Immediate Observations:

  • During network core switch activity, there was a network disturbance for both public & private network interfaces for 30 to 60 sec’s and it is fluctuated in duration of 2 hours
  • Observed the event id’s 1127(network fail),1135(Removal of cluster membership),1177(quorum lost) & 5120(CSV disconnection)

hyper-v-event-1127

hyper-v-event-csv-disconnection

hyper-v-event-1135

hyper-v-event-1177

 

Immediate Action’s performed

  • As heartbeat is not available & other interface not interrupting , we have increased the heartbeat value by increasing the Same Subnet Threshold  from default 5 sec to 28 Sec.  This value is kept by referring the below blog
  • As per Microsoft recommendation we should not have  samesubnetthreshold value > 20 sec.  Since we observed VLAN flapping is taking 25 sec, we have set the value to 28 to check  , we have changed samesubnetThreshold to 28 which is heartbeat value.  However we can’t set routehistorylength value more than 40 due to limitation.

hyper-vclus

SameSubnetDelay = 1000 ( means 1000 millsec  i.e, 1 sec)
SameSubnetThreshold = 5 (Means , 5 heartbeats)

So, By default total heart beat in a cluster is = Delay * Threshold = 1 sec * 5 HB i.e. cluster can tolerate of 5 HB in 5 sec

Delay – This defines the frequency at which cluster heartbeats are sent between nodes.  The delay is the number of seconds before the next heartbeat is sent.

Threshold – This defines the number of heartbeats which are missed before the cluster takes recovery action

For example setting SameSubnetDelay to send a heartbeat every 2 seconds and setting the SameSubnetThreshold to 10 heartbeats missed before taking recovery, means that the cluster can have a total network tolerance of 20 seconds(2sec *10 HB) before recovery action is taken

hyper-v-disclaimer

Changing of above 28 HB’s would not help us our requirement as network fluctuations are more than 30 sec hence we have  sought Microsoft support for any other best practice and got below recommendations

  • The samesubnedelay and samesubnetthreashold values are very specific to heartbeat settings between cluster nodes/hosts. These changes will help delay the heartbeat checks between the nodes/hosts.
  •  The above changes will not control the way the SMB multi-channel that is used by the Cluster Shared Volumes (CSV). The moment the TCP connection is dropped during the network maintenance activity, the SMB channel will have an impact.
  •  As the SMB connection drops, it will affect the VMs hosted on the CSV volumes. They will not be able to get the metadata for the CSV over the SMB channel.
  •  Due to problems over CSV network (SMB channel), you would see event ID 5120 for CSV volumes. This will impact the VM availability.

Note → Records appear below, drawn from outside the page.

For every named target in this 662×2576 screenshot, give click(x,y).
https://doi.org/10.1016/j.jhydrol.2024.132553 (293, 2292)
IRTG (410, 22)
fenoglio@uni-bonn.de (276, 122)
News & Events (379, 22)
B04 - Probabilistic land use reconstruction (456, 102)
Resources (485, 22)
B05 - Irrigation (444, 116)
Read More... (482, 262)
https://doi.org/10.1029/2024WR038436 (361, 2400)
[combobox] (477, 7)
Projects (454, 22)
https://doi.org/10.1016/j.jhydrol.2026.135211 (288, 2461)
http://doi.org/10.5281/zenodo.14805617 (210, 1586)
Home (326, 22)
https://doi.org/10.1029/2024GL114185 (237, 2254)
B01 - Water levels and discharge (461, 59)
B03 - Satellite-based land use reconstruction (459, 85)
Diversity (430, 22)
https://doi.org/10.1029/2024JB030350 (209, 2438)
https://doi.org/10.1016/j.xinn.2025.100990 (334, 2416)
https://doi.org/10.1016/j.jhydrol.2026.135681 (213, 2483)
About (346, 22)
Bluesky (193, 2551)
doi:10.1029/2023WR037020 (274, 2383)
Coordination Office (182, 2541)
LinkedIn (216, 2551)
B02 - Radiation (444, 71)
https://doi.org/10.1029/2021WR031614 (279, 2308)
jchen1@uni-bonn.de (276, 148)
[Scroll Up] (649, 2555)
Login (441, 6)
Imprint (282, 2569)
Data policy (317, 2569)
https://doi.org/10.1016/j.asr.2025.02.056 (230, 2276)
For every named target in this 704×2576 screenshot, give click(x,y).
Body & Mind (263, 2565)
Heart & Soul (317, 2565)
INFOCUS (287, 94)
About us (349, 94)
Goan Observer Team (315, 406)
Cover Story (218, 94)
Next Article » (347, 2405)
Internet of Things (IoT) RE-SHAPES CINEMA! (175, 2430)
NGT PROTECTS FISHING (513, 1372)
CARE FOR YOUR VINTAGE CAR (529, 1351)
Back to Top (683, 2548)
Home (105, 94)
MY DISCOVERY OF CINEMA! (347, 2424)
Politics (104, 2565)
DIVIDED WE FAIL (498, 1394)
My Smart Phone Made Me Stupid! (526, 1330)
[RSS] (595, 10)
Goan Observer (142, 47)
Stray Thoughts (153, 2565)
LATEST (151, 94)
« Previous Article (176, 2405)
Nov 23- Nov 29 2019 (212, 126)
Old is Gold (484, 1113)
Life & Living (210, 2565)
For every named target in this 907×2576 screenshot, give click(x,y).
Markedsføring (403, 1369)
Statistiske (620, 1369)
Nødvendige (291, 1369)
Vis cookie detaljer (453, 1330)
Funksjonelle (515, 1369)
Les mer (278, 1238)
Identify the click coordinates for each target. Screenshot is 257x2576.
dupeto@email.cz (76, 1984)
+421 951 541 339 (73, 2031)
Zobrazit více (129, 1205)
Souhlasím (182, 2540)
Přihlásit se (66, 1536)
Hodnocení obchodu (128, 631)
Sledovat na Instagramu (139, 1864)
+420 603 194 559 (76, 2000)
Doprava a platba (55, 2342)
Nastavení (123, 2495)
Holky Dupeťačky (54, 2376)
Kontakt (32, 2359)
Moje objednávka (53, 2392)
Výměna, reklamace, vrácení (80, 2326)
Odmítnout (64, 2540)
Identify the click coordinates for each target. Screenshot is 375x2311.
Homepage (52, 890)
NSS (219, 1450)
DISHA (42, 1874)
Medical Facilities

So based on the above points, if there is a network outage beyond 10-20 seconds, there will be impact to the cluster and there is no way to avoid this impact on the VM resources. It is recommended to ensure the VMs are moved to the nodes where will be no network impact or to be brought offline gracefully before the network maintenance activity.

Also, MS responded as below for the query which we asked to check and it may not viable in CSV environment as SMB connection drops impacting CSV

Removal and adding of the VM from HA is time consuming and not an easy option and Microsoft do not suggest this option in CSV environment.

Ref: https://blogs.msdn.microsoft.com/clustering/2012/11/21/tuning-failover-cluster-network-thresholds/

All the VM’s are failing over(restarting) unexpectedly from one node to another in 15 Node Hyper-v cluster, post storage firmware up gradation.

Environment:
OS: Windows Server 2012
Model: IBM Flex System 8721 (Chassis)
Hyper-v Servers are 2 Chassis
Storage : IBM SVC7000 over FC
Multipathing existed with IBM DSM

Immediate Observations:
  VM's were impacted post storage firmware upgradation activity
  Post activity completion of 2-4 hours , observed the event id 5120(Status_IO_TimeOut)  & 5142 for all CSV's at different  timings
  Observed continuous event id's 129 & 153 on all Hyper-v base servers from the time storage activity started

hyper-v-event-5120

hyper-v-event-5142

hyper-v-event-129

hyper-v-event-153

hyper-v-event-5

Immediate Action’s performed

  • Planned to start  rebooting of all Hyper-v servers one by one ,initially started rebooting of Coordinator node where the Hyper-v is owning the CSV disk to release the locks and to control the VM’s failover immediately.
  • Post rebooted of  Hyper-v hosts , started moving CSV disk to the server which we rebooted. Post starting of 3 or 4 Hyper-v servers, VM’s failover is controlled . However, observed few VM’s were not able to move or failover manually due to lock’s.
  • Therefore , as a good practice restarted all Hyper-v servers so that storage paths will be reestablished without any issues.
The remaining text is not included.